## DIRECTIONS FOR THIS TASK
Reproduce the entries starting at the line containing "Where should I click to: Open" and ending at the line containing "click(687, 327)", keeping the requests as they are but scaling every coordinate in the answers by 1.45, rounded to whole numbers with halves going up. Return only those lines.

## MATERIAL PROVIDED
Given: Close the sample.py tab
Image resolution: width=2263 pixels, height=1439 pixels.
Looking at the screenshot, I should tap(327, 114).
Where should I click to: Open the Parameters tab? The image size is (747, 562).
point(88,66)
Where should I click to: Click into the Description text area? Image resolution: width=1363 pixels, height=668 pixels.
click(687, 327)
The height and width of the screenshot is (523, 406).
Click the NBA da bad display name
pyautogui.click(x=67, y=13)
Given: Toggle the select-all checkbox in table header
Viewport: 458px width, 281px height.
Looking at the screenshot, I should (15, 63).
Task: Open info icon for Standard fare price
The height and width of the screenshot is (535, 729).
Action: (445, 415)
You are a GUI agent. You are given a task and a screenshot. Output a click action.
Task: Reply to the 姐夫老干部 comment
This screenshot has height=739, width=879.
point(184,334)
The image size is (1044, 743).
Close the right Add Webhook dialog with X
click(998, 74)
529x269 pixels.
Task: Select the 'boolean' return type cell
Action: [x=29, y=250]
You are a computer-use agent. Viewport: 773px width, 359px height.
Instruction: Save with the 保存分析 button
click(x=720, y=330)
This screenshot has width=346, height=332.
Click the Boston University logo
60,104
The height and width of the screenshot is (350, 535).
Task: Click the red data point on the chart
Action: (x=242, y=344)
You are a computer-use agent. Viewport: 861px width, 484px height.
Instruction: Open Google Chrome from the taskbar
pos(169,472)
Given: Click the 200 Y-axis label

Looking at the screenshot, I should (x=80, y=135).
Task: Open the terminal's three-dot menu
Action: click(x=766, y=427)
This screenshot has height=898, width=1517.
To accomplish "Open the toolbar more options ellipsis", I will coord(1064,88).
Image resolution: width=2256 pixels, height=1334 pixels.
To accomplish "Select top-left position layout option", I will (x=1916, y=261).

## FINAL ANSWER
Where should I click to: Open the Parameters tab? The image size is (747, 562).
point(128,96)
Where should I click to: Click into the Description text area? Image resolution: width=1363 pixels, height=668 pixels.
click(996, 474)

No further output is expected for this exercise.